Pergunto: que índice de ocorrência de
trânsito envolvendo motocicletas no
"corredor" foi usado para justificar
essa proposta?
Sou motociclista há 22 anos e nunca me envolvi ou presenciei um acidente de moto no "corredor", por isso
faço um alerta: se esse projeto entrar
em vigor, haverá ainda mais ocorrências de trânsito envolvendo motociclistas. (...) e quem irá pagar a conta?
Somos contrários à aprovação desse projeto justamente por questões
de segurança: é extremamente perigoso para o motociclista trafegar
atrás dos automóveis.
Primeiro, em razão da falta de visão, que é fundamental para a segurança do motociclista no trânsito. A
motocicleta tem equilíbrio dinâmico
e, por isso, está vulnerável aos buracos e sujeiras na pista. Assim, é indispensável antever qualquer situação
de perigo, mas, atrás dos automóveis,
o campo de visão não é suficiente.
Há também outra questão: uma
motocicleta circulando a 60 km/h
gasta cerca de 30 metros para efetuar
a frenagem total. Transitando atrás
dos automóveis, o motociclista não
terá um tempo de frenagem adequado.

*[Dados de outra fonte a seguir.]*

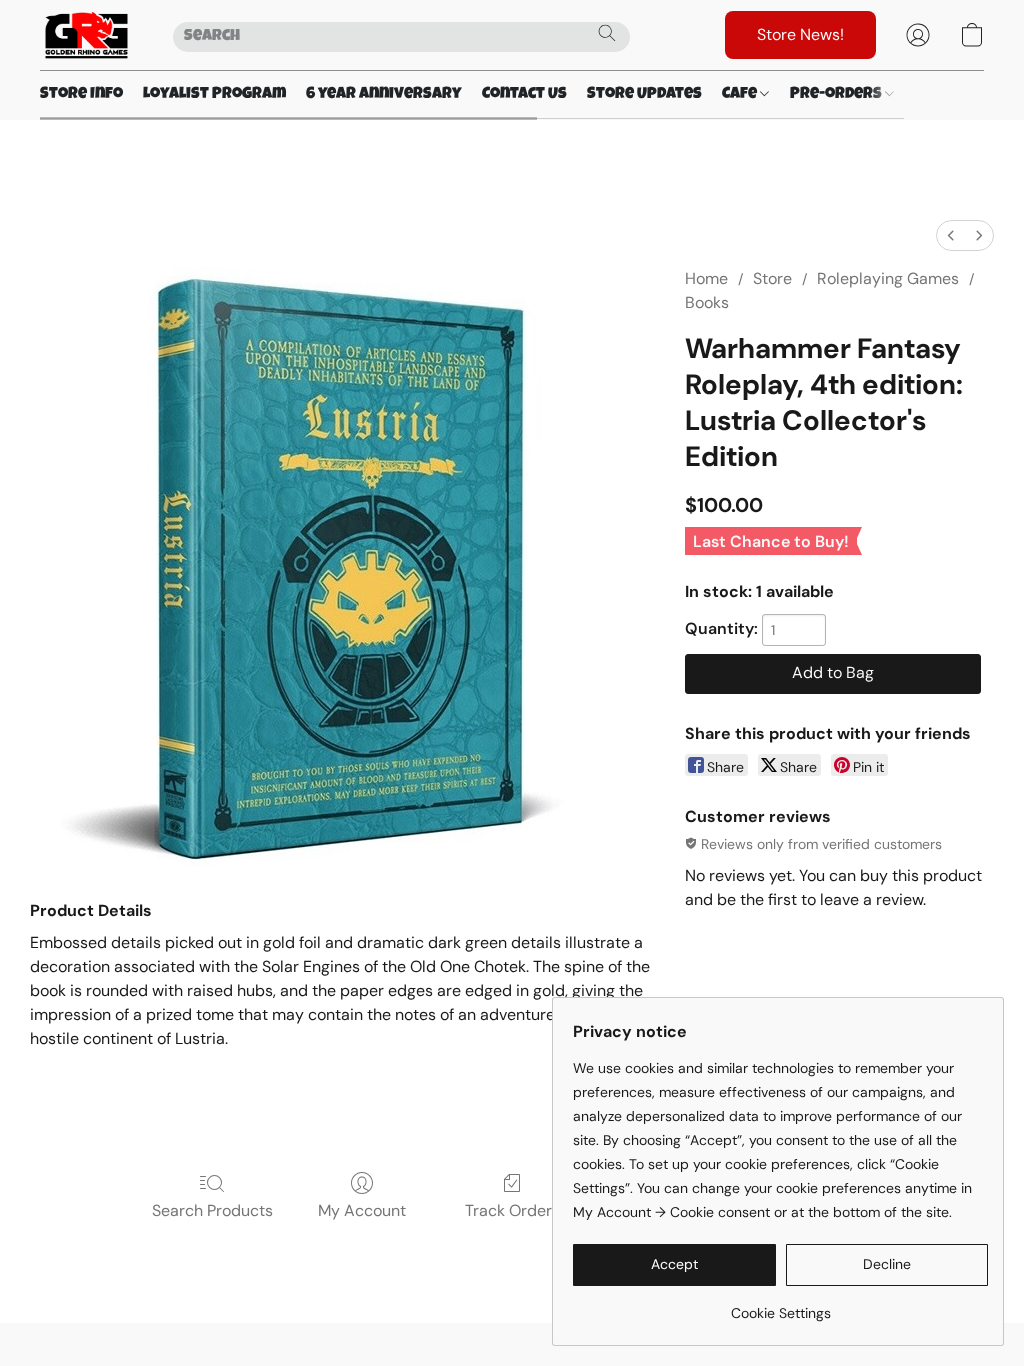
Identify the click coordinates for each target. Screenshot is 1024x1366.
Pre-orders (837, 95)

Caso o veículo à frente pare inesperadamente, certamente haverá colisão -e um terceiro veículo que estiver vindo atrás pode piorar a situação.
Outro ponto relevante é que, em razão de a motocicleta poluir mais que o
automóvel, com os constantes congestionamentos das grandes cidades,
teríamos um aumento substancial do
volume de poluentes indesejados na
atmosfera com as motocicletas transitando atrás dos automóveis.

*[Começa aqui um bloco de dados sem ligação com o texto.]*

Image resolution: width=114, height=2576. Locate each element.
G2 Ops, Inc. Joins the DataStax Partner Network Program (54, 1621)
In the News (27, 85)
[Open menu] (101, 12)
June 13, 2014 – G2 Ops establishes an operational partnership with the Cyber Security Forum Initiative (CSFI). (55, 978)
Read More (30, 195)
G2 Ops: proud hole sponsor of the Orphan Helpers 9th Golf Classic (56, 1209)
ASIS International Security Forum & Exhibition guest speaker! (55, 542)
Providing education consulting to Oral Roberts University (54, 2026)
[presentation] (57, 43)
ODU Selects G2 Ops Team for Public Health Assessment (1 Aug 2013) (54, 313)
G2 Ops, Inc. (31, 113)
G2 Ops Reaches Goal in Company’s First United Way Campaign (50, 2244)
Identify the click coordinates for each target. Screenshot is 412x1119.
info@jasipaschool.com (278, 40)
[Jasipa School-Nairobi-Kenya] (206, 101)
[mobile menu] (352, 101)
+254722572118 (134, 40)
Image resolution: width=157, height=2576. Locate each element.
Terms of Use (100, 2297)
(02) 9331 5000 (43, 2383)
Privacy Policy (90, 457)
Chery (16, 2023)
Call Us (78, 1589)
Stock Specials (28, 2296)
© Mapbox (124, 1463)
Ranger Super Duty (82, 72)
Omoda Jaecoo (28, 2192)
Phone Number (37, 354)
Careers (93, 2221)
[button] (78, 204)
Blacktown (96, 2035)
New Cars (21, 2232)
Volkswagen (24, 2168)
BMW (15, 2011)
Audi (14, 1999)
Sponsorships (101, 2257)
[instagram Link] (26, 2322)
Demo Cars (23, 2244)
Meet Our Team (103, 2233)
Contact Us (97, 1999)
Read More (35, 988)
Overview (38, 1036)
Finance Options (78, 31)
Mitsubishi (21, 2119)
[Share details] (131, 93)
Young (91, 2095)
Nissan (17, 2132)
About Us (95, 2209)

Tampouco podemos, de maneira
nenhuma, ignorar que cerca de 3 milhões de pessoas usam a motocicleta
como ferramenta de trabalho -e, diferentemente do que pensam, em relação aos acidentes fatais, o motociclista profissional (motoboy) não é o
grande vilão do trânsito. De acordo
com dados da Secretaria dos Transportes de São Paulo, em 2006, dos
380 acidentes fatais envolvendo motociclistas na cidade, somente 23%
envolviam motoboys. Em 2008 esse
número ainda caiu para 14%.
E mais, o que farão os cerca de 5 milhões de brasileiros que adotaram a
motocicleta como veículo de transporte, substituindo carro e ônibus?
As ocorrências ou acidentes envolvendo motociclistas não ocorrem
porque eles trafegam no "corredor"
-e desafio alguém a provar o contrário. Existem, sim, vários fatores. O
inegável é que 90% das ocorrências
de trânsito são precedidas por uma ou
mais infrações do CTB.
Ou seja, infelizmente há um desrespeito generalizado da legislação de
trânsito. Destacamos dois desses desrespeitos que colocam em risco a vida
dos motociclistas: motorista que não
sinaliza com antecedência a mudança
de faixa de rolagem ou conversões
(infração do artigo 196 do CTB, pouquíssimo aplicada); motorista distraído falando ao celular (infração do artigo 252 do CTB, pouco aplicado).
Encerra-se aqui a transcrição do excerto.